Capps posted a link to Reddit and went to bed. By the time he woke up, it was a hit.

“The timeline has been extremely fast and borderline overwhelming,” he said. Not only did it make Reddit’s front page, it got half a million hits and it was quickly cross-referenced with other memes. It inspired “[fixed] posts, ice soap crossovers and it was being crossposted to blogs all over the place,” Capps said.

Given that Capps studies art, and that he used to draw a Web comic in high school, the design element of his comics was always assured. But the actual contents of his recipes haven’t come so easily.

“I am not a chef,” he said. “I’m not sure I would even call myself a cook.”

Not surprisingly, some Redditors have been critical of his cooking skills. “I like how you throw out the McCormick seasoning packet… then rebuild the McCormick seasoning packet, using the exact same McCormick spices,” said digitalchris about 2am Chili. “Then he goes on to use canned ingredients for everything else,” meowmix4jo said.

“And a lot of people positively hated,” Capps said. Though 2am Chili garnered almost 25,000 upvotes on Reddit, it had over 22,000 downvotes as well.
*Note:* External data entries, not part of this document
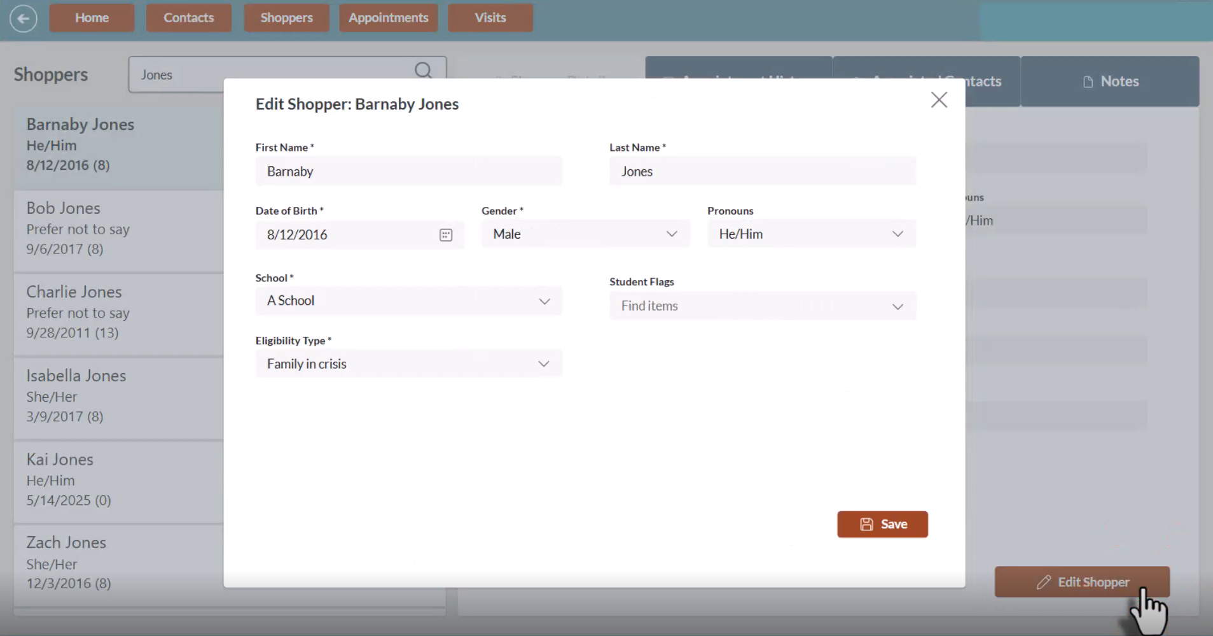Click the Edit Shopper button
The height and width of the screenshot is (636, 1213).
click(x=1082, y=582)
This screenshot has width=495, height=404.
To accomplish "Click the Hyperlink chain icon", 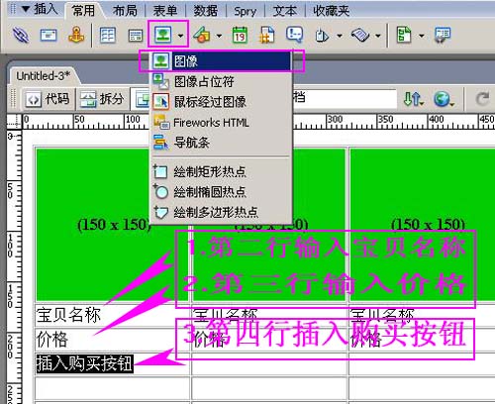I will click(x=21, y=35).
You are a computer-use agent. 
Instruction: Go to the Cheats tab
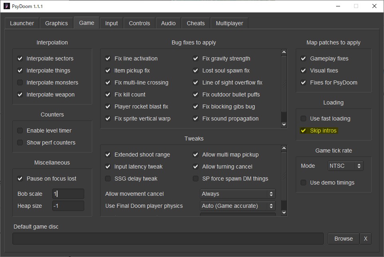196,23
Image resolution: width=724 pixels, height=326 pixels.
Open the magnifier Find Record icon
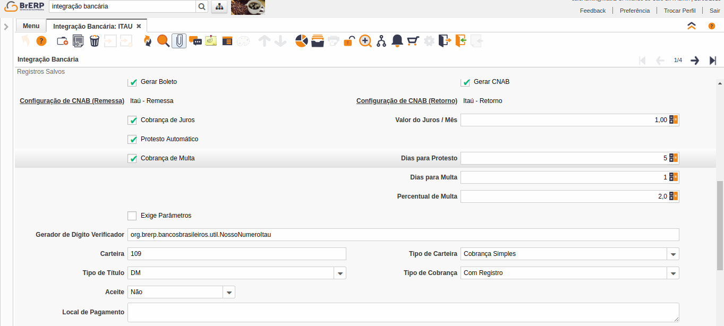(163, 41)
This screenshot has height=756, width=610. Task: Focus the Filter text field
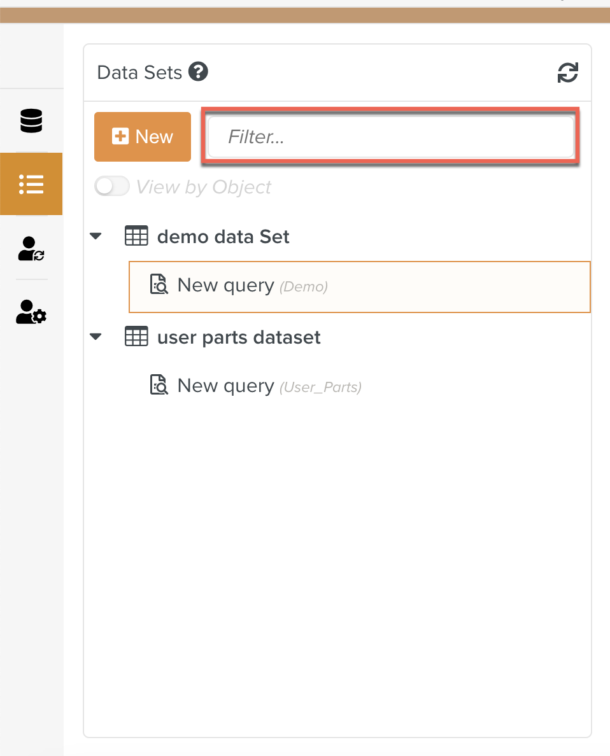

He doubted whether he should make a follow-up. “I thought ‘I’ll make one more.  If it hits again somehow, I’ll run with it.  If not, oh well.’”

That was the spark for his second comic, a recipe for a banana-and-ice-cream frozen dessert.

“The response was again substantial and far more positive than the chili, so at that point I realized I had stumbled into something really fun and with real potential,” he said.

“Sequels usually suck. This one looks fucking delicious,” said BlueBusDriver about the dessert. “The Empire Strikes Back of dessert,” said basicxenocide.

Since then Capps has posted four more recipes, with plenty more planned. His site now is, in part, a dry run for a planned book of comic recipes. In September, a literary agent contacted Capps to help him write a book proposal.

“I looked up his company and some of the things he had represented,” he said. “I said to myself, ‘Shit just got real.’”

He’s working on the proposal now. The book will have the same style as his comics, only it will read from left to right, rather than of top to bottom, and will have somewhere around 45 recipes.

“That’s still kind of where I’m at right now,” Capps said. “Shit-level is currently ‘real’, I’m working on the proposal, more strips and keeping up with a full load of classes.”